Cette part importante de la débrouille explique sans doute que les adolescent·e·s s’engagent activement dans leur initiation : l’observation, la discussion et l’expérimentation (learning by doing, apprendre en faisant) sont les trois principaux modes d’apprentissage rapportés. Les germanophones déclarent apprendre davantage en faisant leurs propres expériences en compagnie d’autres personnes que les francophones.
Mieux identifier les besoins pour mieux y répondre
Bien que très descriptifs, ces premiers résultats ont permis aux expert·e·s consulté·e·s d’identifier différentes pistes d’intervention visant à promouvoir la culture financière numérique des adolescent·e·s.

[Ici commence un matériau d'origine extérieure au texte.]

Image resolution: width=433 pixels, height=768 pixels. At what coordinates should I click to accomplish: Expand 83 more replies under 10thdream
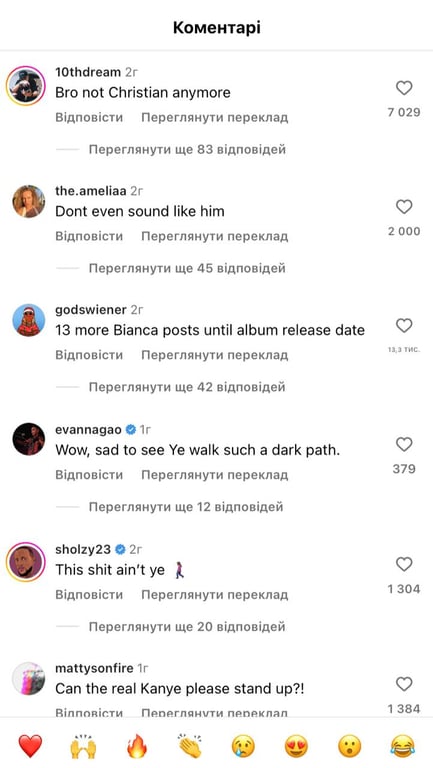point(187,149)
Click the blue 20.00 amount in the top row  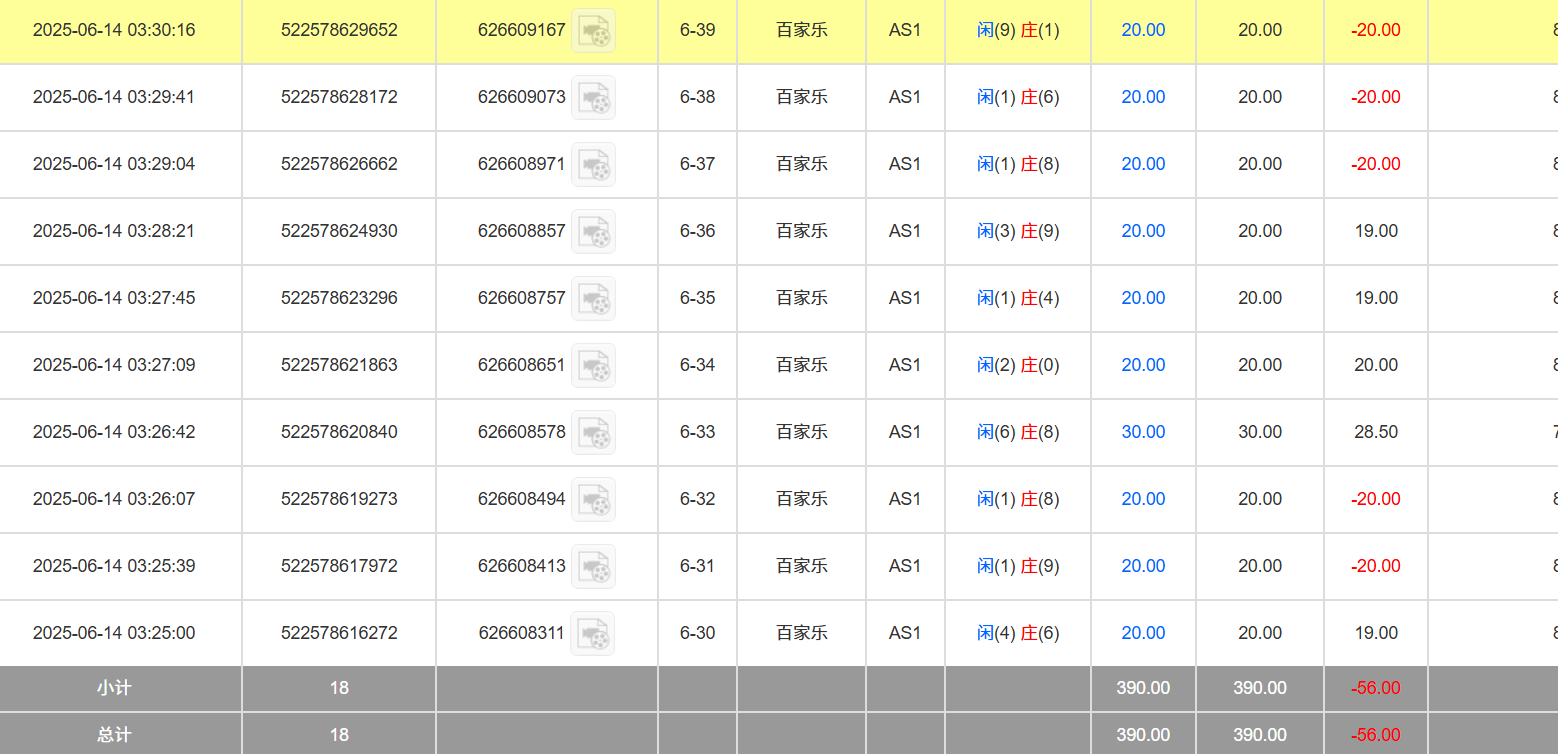pyautogui.click(x=1143, y=30)
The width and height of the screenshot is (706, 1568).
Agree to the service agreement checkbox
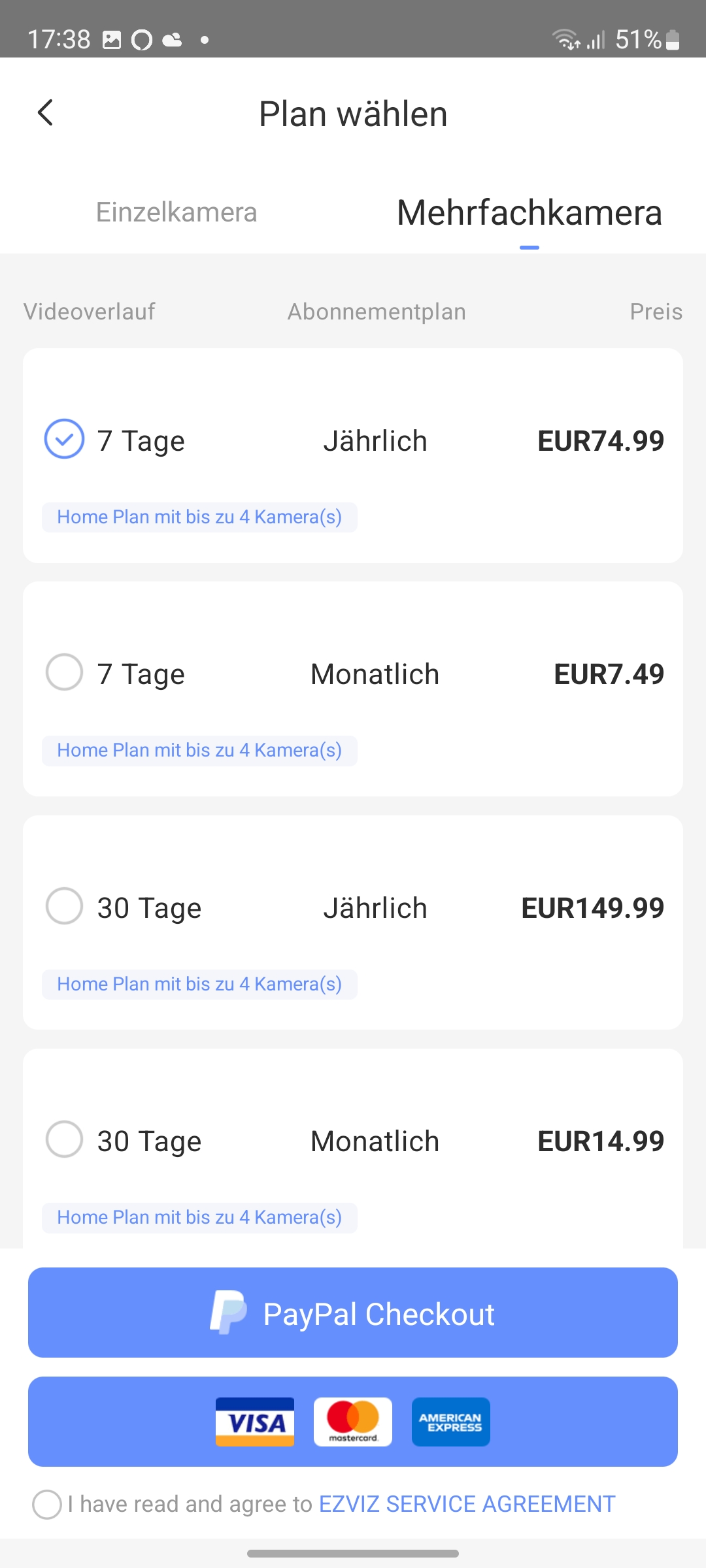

La mise à disposition de ressources d’apprentissage représente une première piste à suivre. Il s’agit de permettre aux jeunes de trouver dans leur entourage des indications sur lesquelles s’appuyer et des modèles auprès desquels s’inspirer pour apprendre à utiliser Internet de manière sécurisée. Cela passe par exemple par l’élaboration d’offres de formation adaptées aux adolescent·e·s, mais aussi aux parents et aux professionnel·le·s qui les entourent, ou encore par l’intégration de la thématique de l’économie numérique dans des cours existants ou nouveaux.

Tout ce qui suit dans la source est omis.